● **SELECTED EXTRACT**:

--------------------------------

Matthew Dicks's Blog, page 292
November 21, 2016
Republican Senators, Congresspeople, and interns have something oddly in common
Here is the photo of the Republican Senators and members of Congress following the election:

It reminds me of the photo taken by Paul Ryan this summer of Republican interns, but I can't qwhite put my finger on why.

November 20, 2016
Humility is lovely and oftentimes lacking in this world
I've been performing onstage for more than five years and producing shows for more than three, and here is something that has become abundantly clear to me:
Humility is a quality to be prized, and it is sadly lacking in many.
As a performer, I oftentimes find myself listening to fellow storytellers lament the ineptitude of the judges at a story slam or the stupidity of producers who refuse to cast them in their shows.
As a producer, I find myself reading emails from storytellers who think it necessary to explain their enormous degree of talent and accomplishment and sometimes even insist on being cast in one of our shows based solely upon that talent.
None of this makes any sense to me. None of it makes me ever want to cast these storytellers in my show, even if they are truly talented and accomplished. I never do.

I am not suggesting that there is a problem with possessing confidence or even assertiveness. But when you lack humility, three things become abundantly clear to me:
1. You will be difficult to work with. Your willingness to accept criticism and collaborate will be seriously compromised by the size of your ego and the certainty of your talent.

--------------------------------

● **INFORMATION SUPPLIED**:

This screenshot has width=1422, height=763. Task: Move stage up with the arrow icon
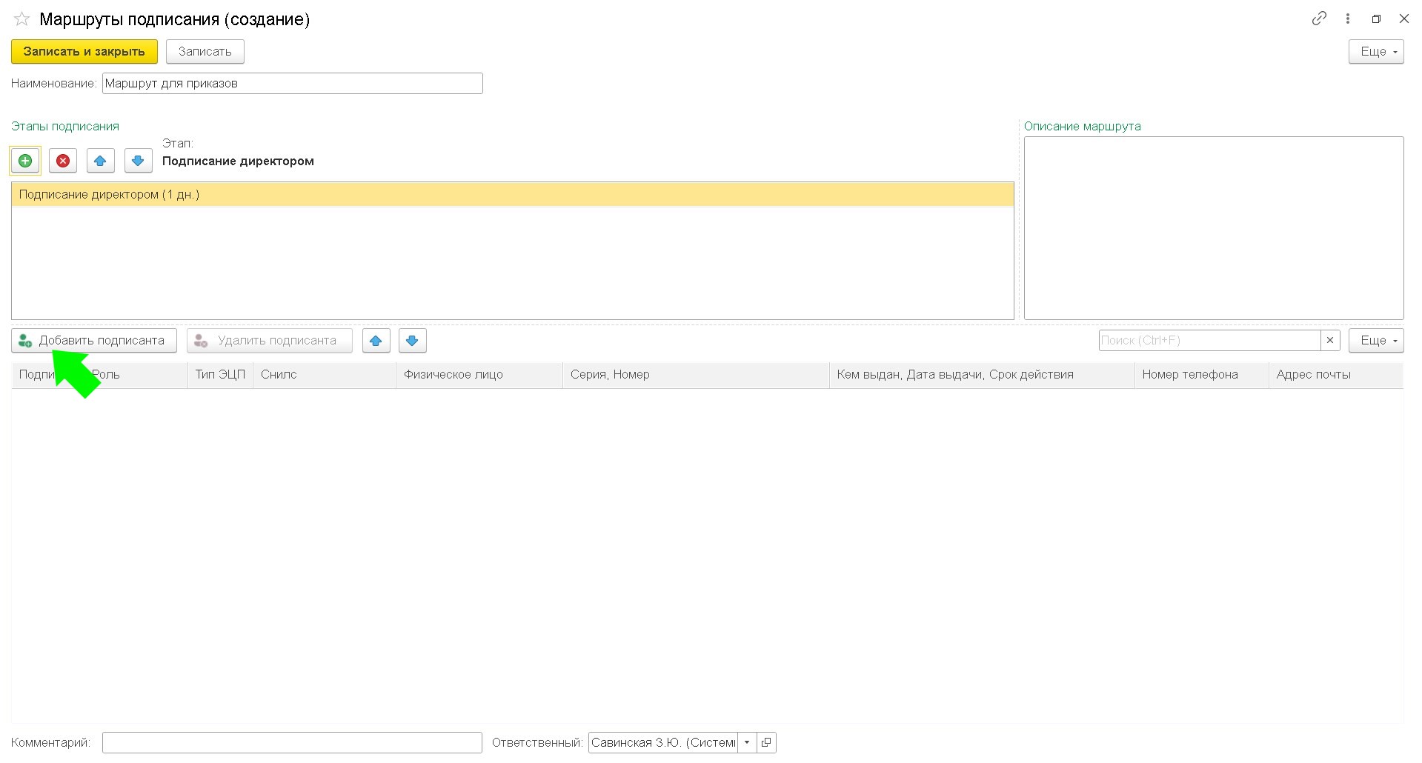tap(100, 161)
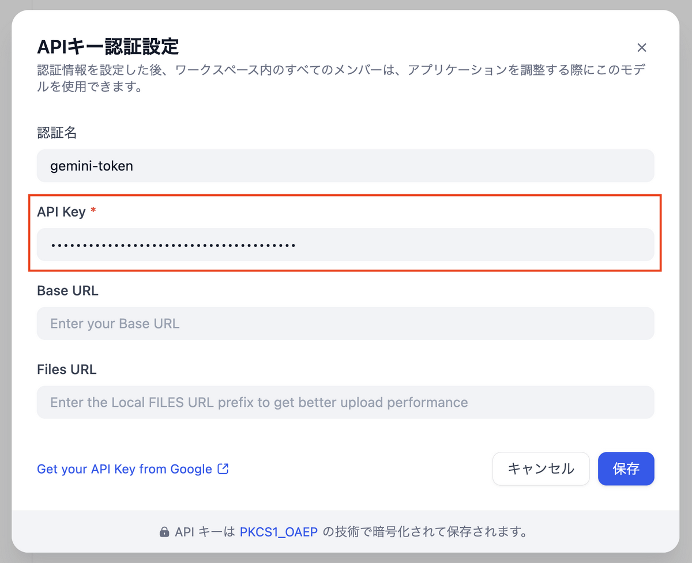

--------------------------------

● **REQUIRED ACTIONS**:
[a] How long has the writer of the blog excerpt been performing onstage?
[b] Reproduce the stretch of the blog excerpt from "November 20, 2016" through "I never do." word for word.
The material has no connection to the blog excerpt.

● **RESULTS OF THE TASKS**:
[a] More than five years.

[b]
November 20, 2016
Humility is lovely and oftentimes lacking in this world
I've been performing onstage for more than five years and producing shows for more than three, and here is something that has become abundantly clear to me:
Humility is a quality to be prized, and it is sadly lacking in many.
As a performer, I oftentimes find myself listening to fellow storytellers lament the ineptitude of the judges at a story slam or the stupidity of producers who refuse to cast them in their shows.
As a producer, I find myself reading emails from storytellers who think it necessary to explain their enormous degree of talent and accomplishment and sometimes even insist on being cast in one of our shows based solely upon that talent.
None of this makes any sense to me. None of it makes me ever want to cast these storytellers in my show, even if they are truly talented and accomplished. I never do.